For some reason, SET("DEFAULT") has never been enhanced to keep up with the times. It still returns just the drive with no path. No extra parameters or anything to let you find the path. Of course, CURDIR()
provides the path. Even better, the undocumented SET("DIRECTORY") gives you the drive and path as a single string.

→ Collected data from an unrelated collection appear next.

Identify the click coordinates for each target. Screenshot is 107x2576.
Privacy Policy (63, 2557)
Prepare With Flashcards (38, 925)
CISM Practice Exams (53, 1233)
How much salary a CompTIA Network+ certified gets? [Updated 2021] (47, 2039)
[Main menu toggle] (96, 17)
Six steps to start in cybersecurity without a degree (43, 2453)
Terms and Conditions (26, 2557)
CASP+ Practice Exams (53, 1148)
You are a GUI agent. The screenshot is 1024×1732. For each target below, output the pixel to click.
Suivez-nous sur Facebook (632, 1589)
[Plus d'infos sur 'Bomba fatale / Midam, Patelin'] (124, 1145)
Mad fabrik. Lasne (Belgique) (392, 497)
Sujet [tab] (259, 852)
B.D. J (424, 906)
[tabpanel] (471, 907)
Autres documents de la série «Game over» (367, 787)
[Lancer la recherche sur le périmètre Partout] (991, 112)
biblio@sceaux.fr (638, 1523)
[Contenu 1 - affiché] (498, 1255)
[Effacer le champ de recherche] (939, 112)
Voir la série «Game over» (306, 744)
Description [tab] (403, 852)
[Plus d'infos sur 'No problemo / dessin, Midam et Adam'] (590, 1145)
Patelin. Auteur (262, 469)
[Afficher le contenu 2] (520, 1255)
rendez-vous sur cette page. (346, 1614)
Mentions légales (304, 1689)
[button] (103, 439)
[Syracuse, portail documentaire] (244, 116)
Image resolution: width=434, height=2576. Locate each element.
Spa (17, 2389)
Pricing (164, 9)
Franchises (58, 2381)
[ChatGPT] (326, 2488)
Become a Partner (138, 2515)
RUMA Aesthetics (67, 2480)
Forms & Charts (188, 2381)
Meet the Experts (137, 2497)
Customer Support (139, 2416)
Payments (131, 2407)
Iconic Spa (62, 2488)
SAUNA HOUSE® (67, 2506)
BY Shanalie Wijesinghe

DefaultFilePath is the Automation-server version of SET DEFAULT
. It lets you find out and set the default directory when you're addressing VFP as a server.
MD and RD are the really big wins here. CD is nice, but we always had SET DEFAULT
. Now, you can create and destroy directories from within your application. What power! Your application can create the directories it needs to store data, create temporary directories and then clean up, and so on.
The same rules apply as in DOS, so the directory you're removing must be empty and you can't be parked there.
By the way, we've always thought that the person who named CD and MD must have majored in confusion. It took us years to remember they stood for "change directory" and "make directory" rather than "create directory" and "move to directory."
MD TEST && Create a TEST subdirectory of current directory.
CD TEST && Change to it.
* do some work
* then delete the files
* then
CD ..
RD TEST && Get rid of it.
* Change to the directory I want to work in.
CD H:\HACKER
? _VFP.DefaultFilePath && Returns h:\hacker
Here's an example that'll give you different results in 32-bit Windows than in Win 3.1 and Windows for Workgroups:
CD D:
CD \VFP\SAMPLES
CD C:
CD D:
* Now where are we?
? CURDIR() && "D:\" on 32-bit versions; "D:\VFP\SAMPLES" on 3.1 and 3.11
* This example only demonstrates the bug under 3.1 and 3.11,
* but it exists in the other versions, too.
CD H:\HACKER && Set default on other drive.
CD F: && Back to work.
? CURDIR("H:") && Returns "\HACKER\"
MD H:SHOWBUG && Should be a sub-directory of Hacker
CD H:SHOWBUG && but it's not. This doesn't work; you need:
CD H:\SHOWBUG && This works!
The new directory created in the example is H:\SHOWBUG instead of H:\HACKER\SHOWBUG. The workaround is to explicitly reference the full path:
MD ("H:\HACKER\SHOWBUG")
What a pain! We hope they fix it soon, but we're not holding our breath.